Genealogical Societies

There are more genealogists than there are members of genealogical societies. Why do so many genealogists not join their local society? Is it because the societies are not meeting the researchers' needs? If so, how can a society and its members work together to meet the needs of more genealogists?

There are a number of reasons to join a genealogical society. There are an equal number of reasons not to join. Which is true of your local society?

  • A genealogical society, if it has a friendly, relaxed atmosphere, can be the ideal place to discuss findings and frustrations in the search for information. A discussion among members can result in suggestions for new avenues to try to break through those brick walls and to celebrate when gains are achieved.


  • The genealogical society can be a place to learn new technology to aid in research - where more knowledgeable persons assist others in learning. Without the acceptance of technological advances, the society may be considered out of date and backward.


  • The genealogical society can be a place where all members are free to express opinions and new ideas without fear of ridicule, reprimand or repercussion. "We have always done it this way and don't need to change" should not be the society's motto. A society that refuses to change to meet the needs of its members will not thrive and may not survive.


  • The society can be a place where all members are willing to serve in some capacity - as an officer, on a committee or to present a program - as all are working toward the good of the organization. The re-cycling of officers and committee members can lead to a re-cycling of the same old ideas and programs.


  • But what can you do for your local genealogical society?

  • You can promote your society at area seminars and workshops. Be willing to stand up and relate the advantages of membership in your society. Go out of your way to invite prospective members to attend a meeting and introduce them to other members. A society will not survive without new members bringing fresh ideas and new ways of doing things.

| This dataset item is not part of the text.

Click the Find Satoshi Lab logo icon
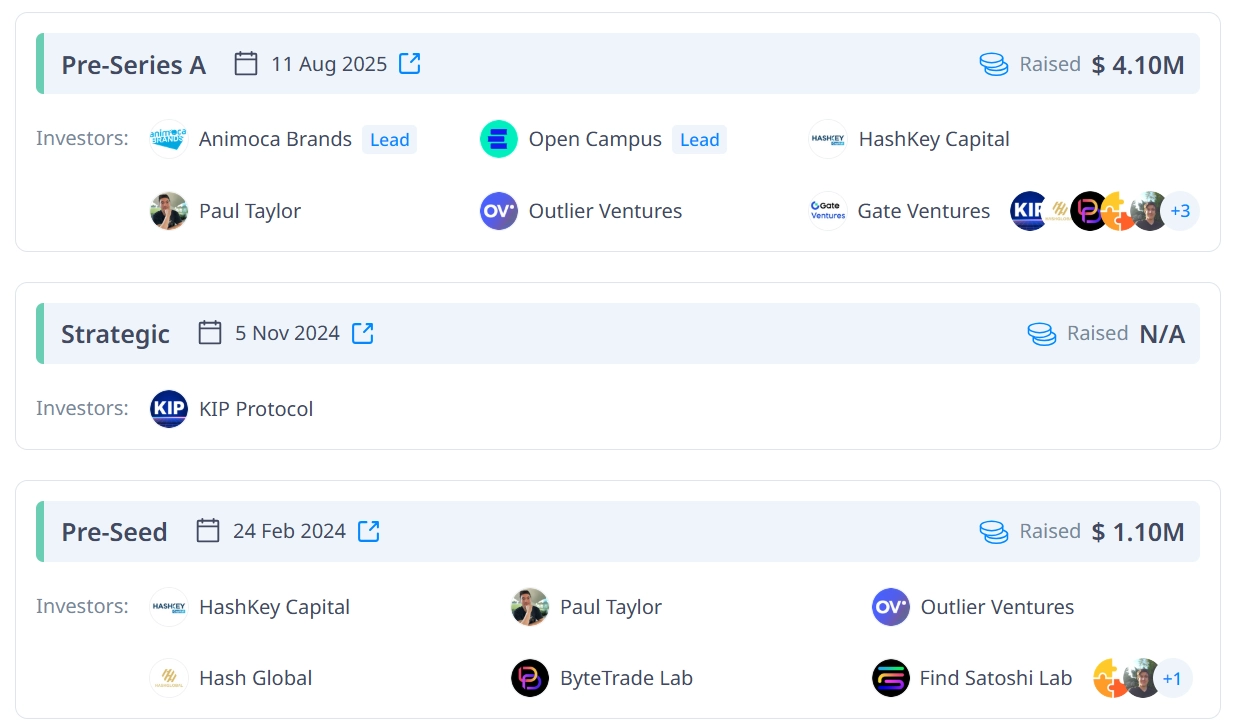891,678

  • Be willing to serve in whatever capacity you can. If you are unable to commit to serving as an officer or committee member, offer to help with publicity, present a program at a meeting, help with a mailing or submit an article for the newsletter or quarterly.


  • Volunteer to help beginning genealogists in the society. If they become frustrated, encourage them to try again to reach their goal. Offer suggestions of other ways to look at their genealogical problems.

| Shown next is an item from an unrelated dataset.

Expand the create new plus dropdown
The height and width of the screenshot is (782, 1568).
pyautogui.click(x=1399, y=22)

  • Membership in genealogical societies in many areas is down. Unless the societies are willing to show that they are willing to grow and expand, membership will continue to decrease.


    Copyright on text and photographs
    by Brenda Joyce Jerome, CG
    Western Kentucky Genealogy Blog
    http://wkygenealogy.blogspot.com

    3 comments:

    Taneya said...

    Brenda -- you got me started! Please do let me know what you think? http://is.gd/bHTIx

    Kathryn Doyle said...

    Well said, Brenda. Will you consider writing for an edition of the Carnival of Genealogical Societies?

    Kim said...

    Brenda,

    I so agree with what you had to write. I believe that we are at a crossroads in which we need to accept and encourage the growth of the technological gifts that help us in our research yet still require us to utilize the libraries, and the gifts a society has to offer. Change needs to come in ordeer to marry the two together, and to encourage the involvement of the "younger?" crew to step up to the plate.